» Directions for this task: Omit all pictures. Quote the lines from the one with "Show the Mức giá panel tab" through the end of the listing below, exactly as they appear.

» Data provided:
>>
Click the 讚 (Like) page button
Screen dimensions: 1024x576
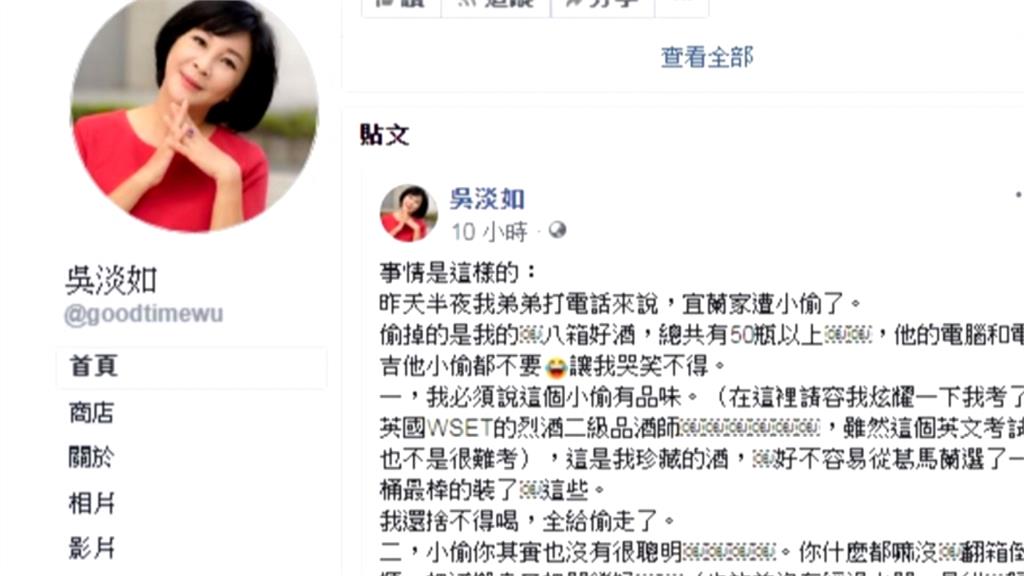[401, 7]
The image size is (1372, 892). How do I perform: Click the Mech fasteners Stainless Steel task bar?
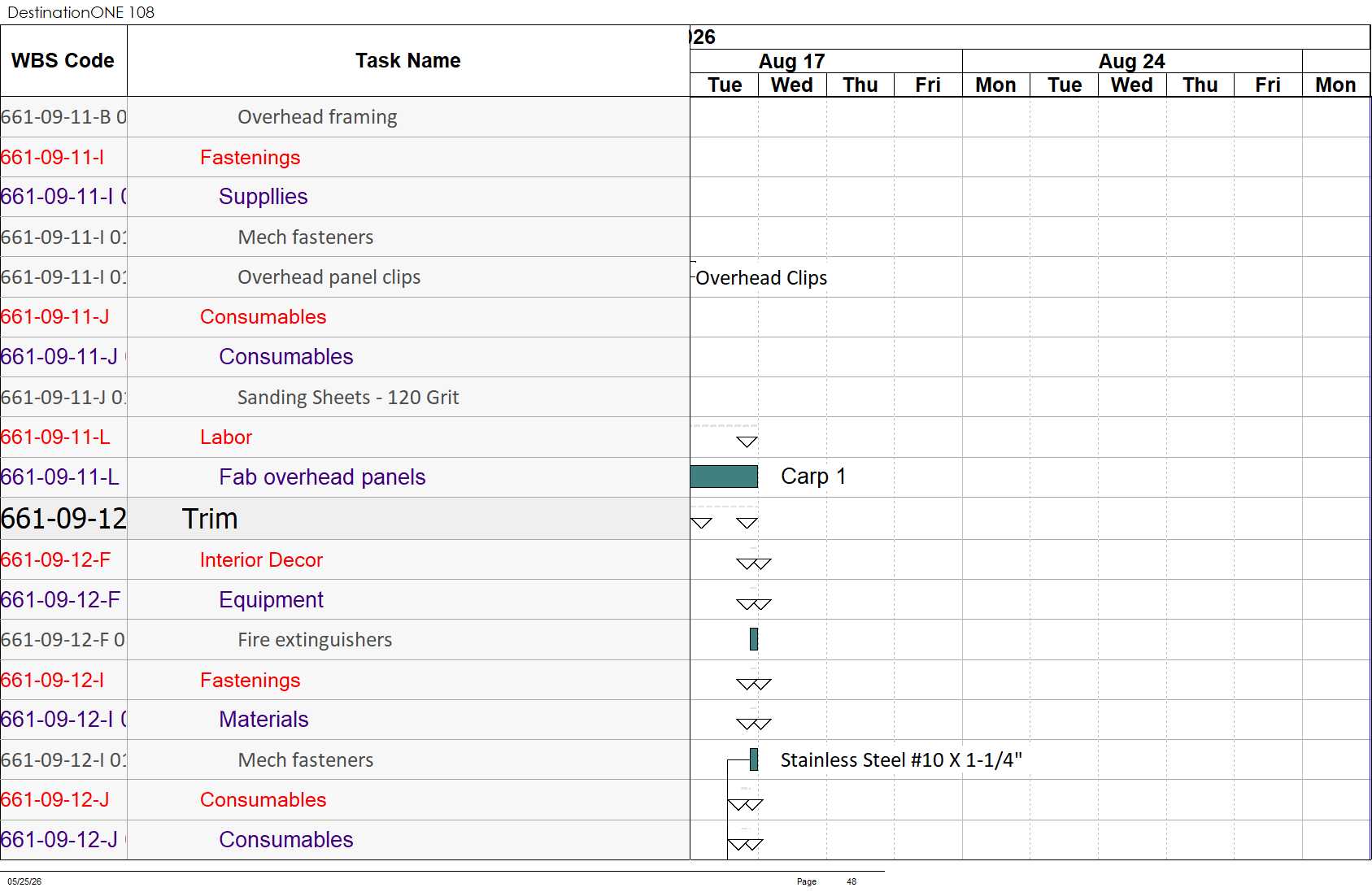coord(754,759)
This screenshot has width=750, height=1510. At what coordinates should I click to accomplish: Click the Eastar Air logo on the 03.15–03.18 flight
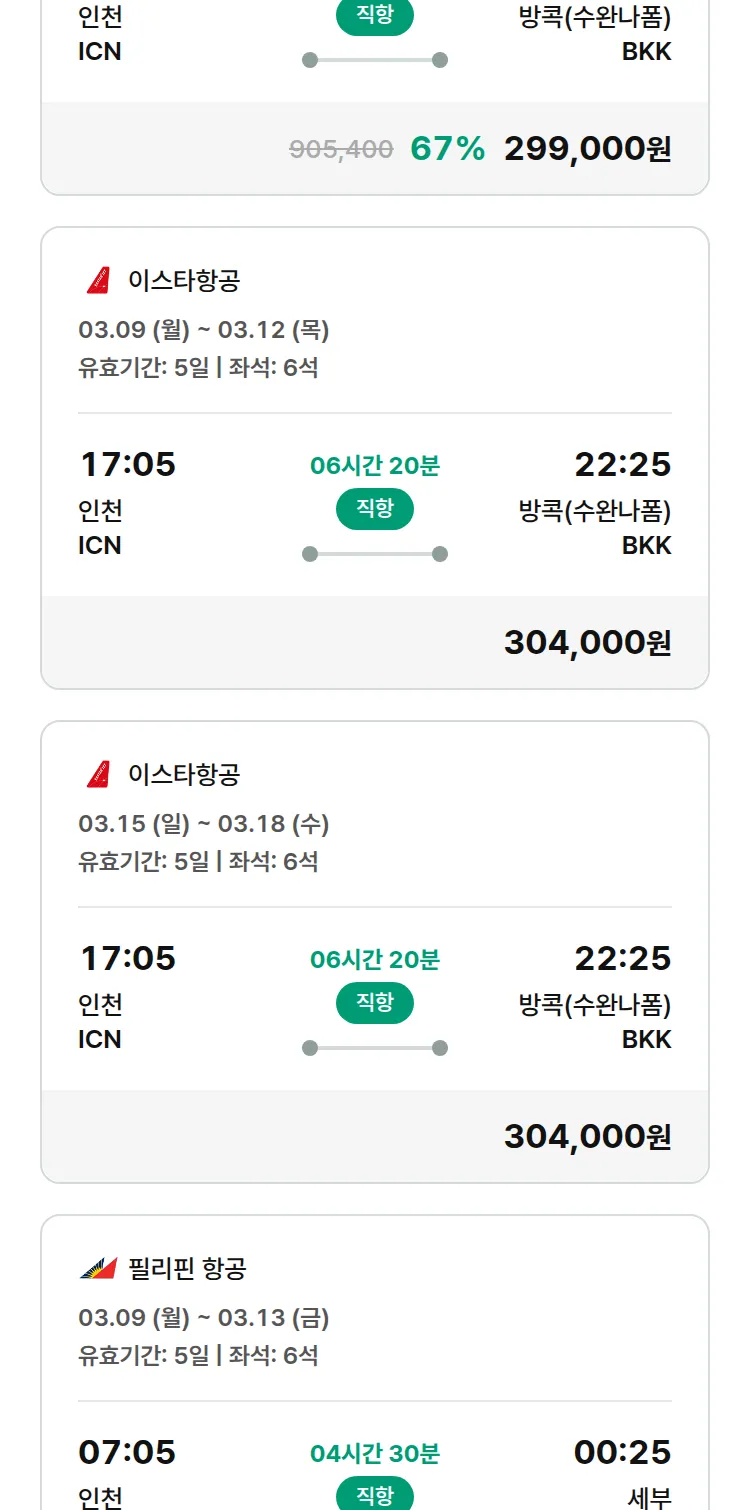click(x=98, y=775)
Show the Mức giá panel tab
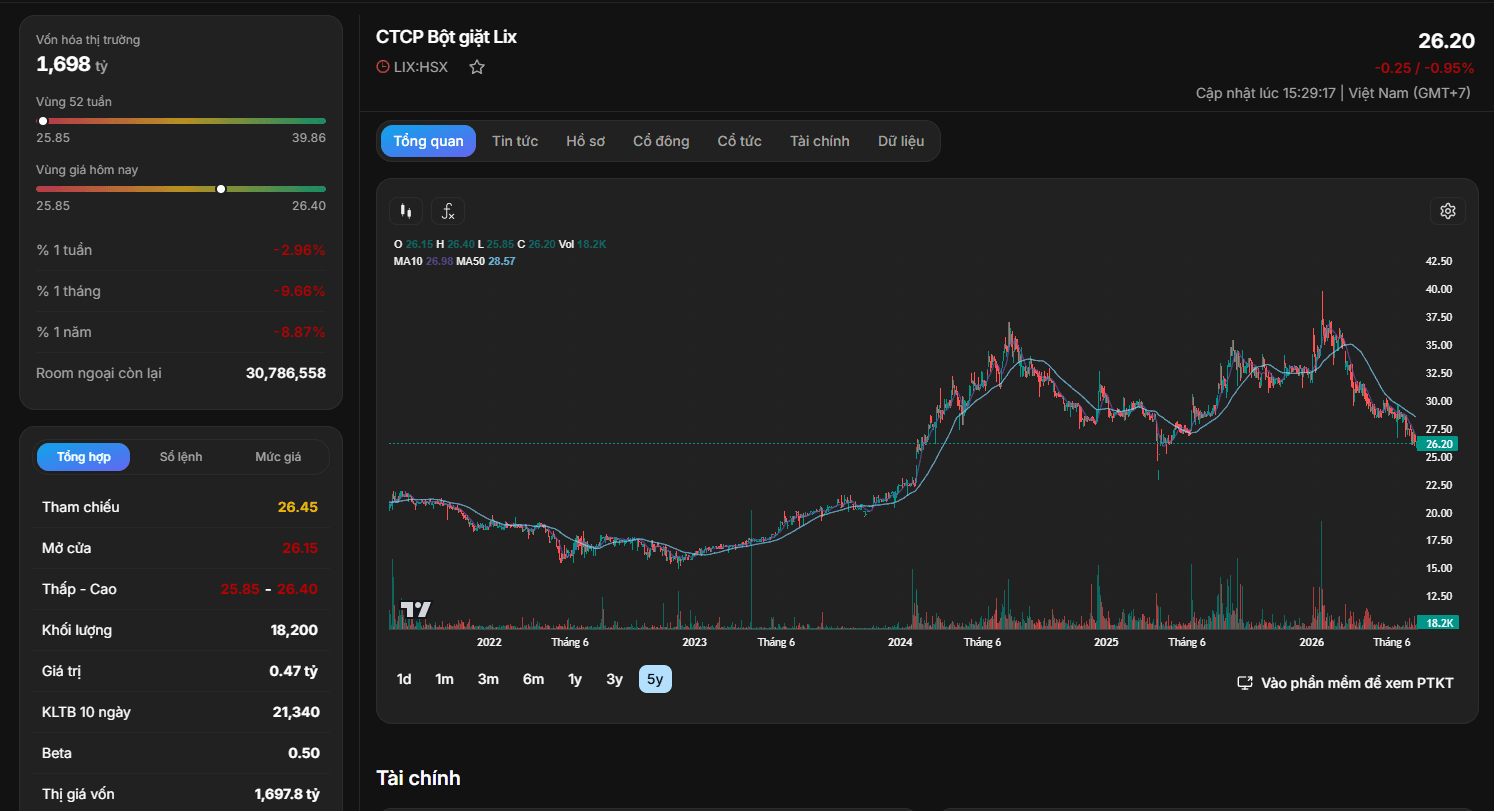Image resolution: width=1494 pixels, height=811 pixels. tap(278, 457)
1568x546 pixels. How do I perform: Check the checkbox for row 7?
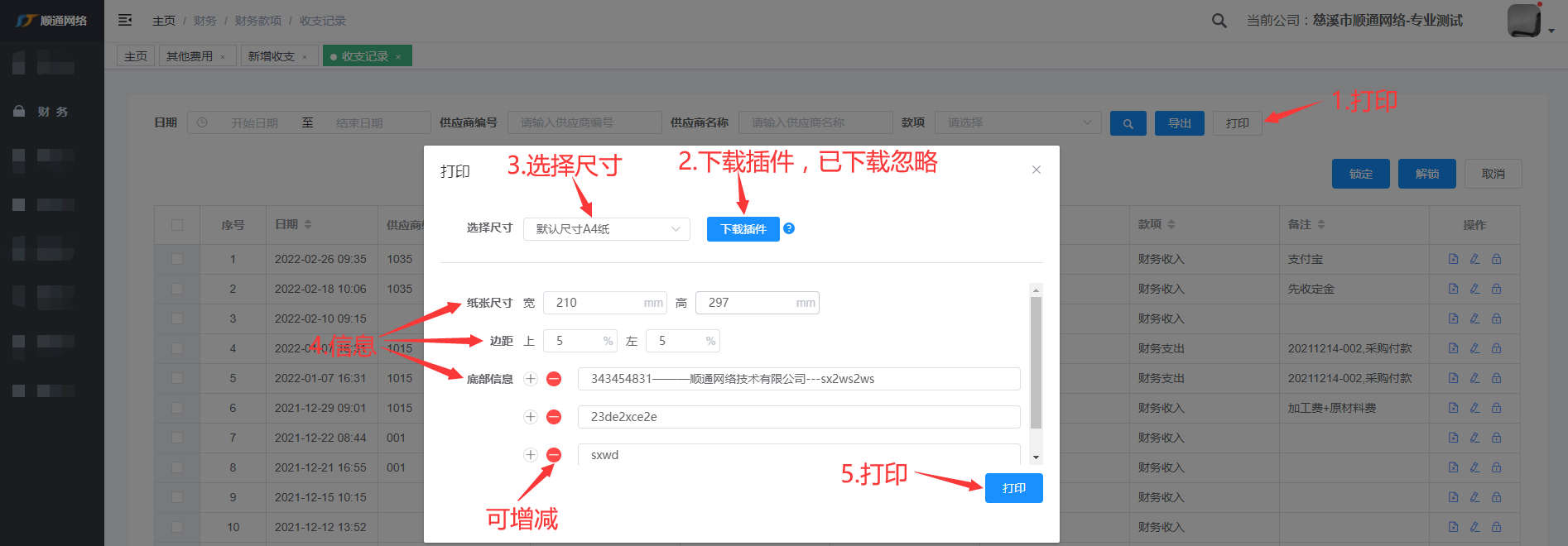click(x=176, y=438)
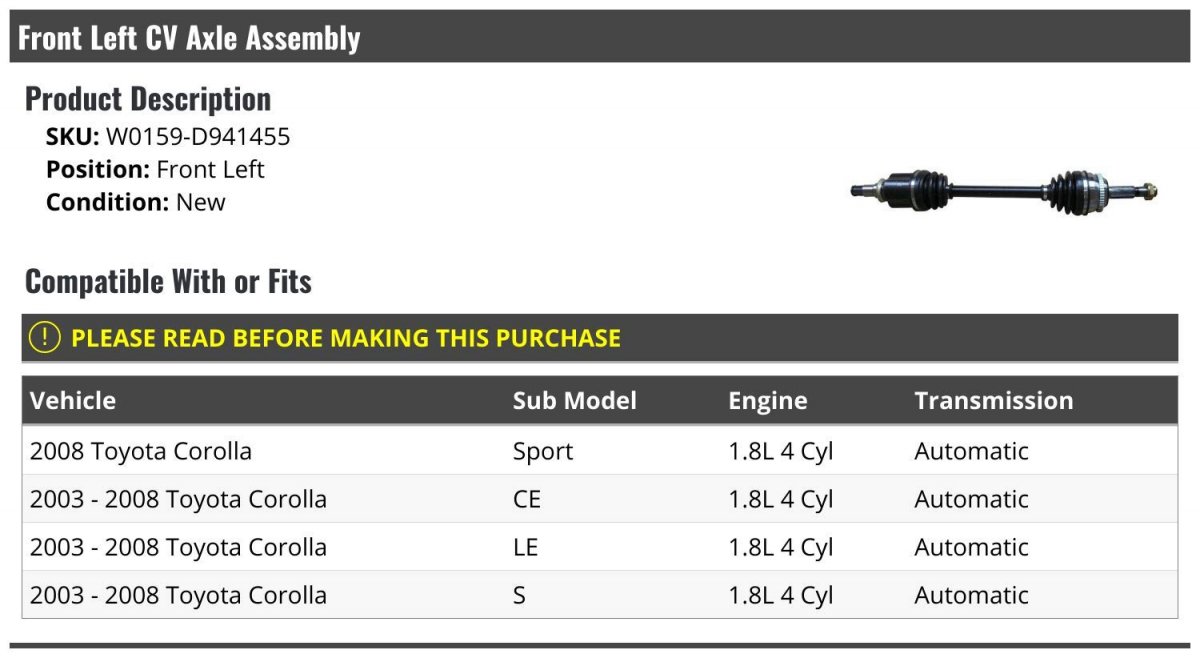This screenshot has height=658, width=1200.
Task: Click the LE sub model cell
Action: coord(526,547)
<<
» Solution for this problem:
Show the Mức giá panel tab
Image resolution: width=1494 pixels, height=811 pixels. tap(278, 457)
1568x546 pixels. How do I perform: Check the checkbox for row 7?
click(x=176, y=438)
This screenshot has height=658, width=1200.
Task: Click the LE sub model cell
Action: coord(526,547)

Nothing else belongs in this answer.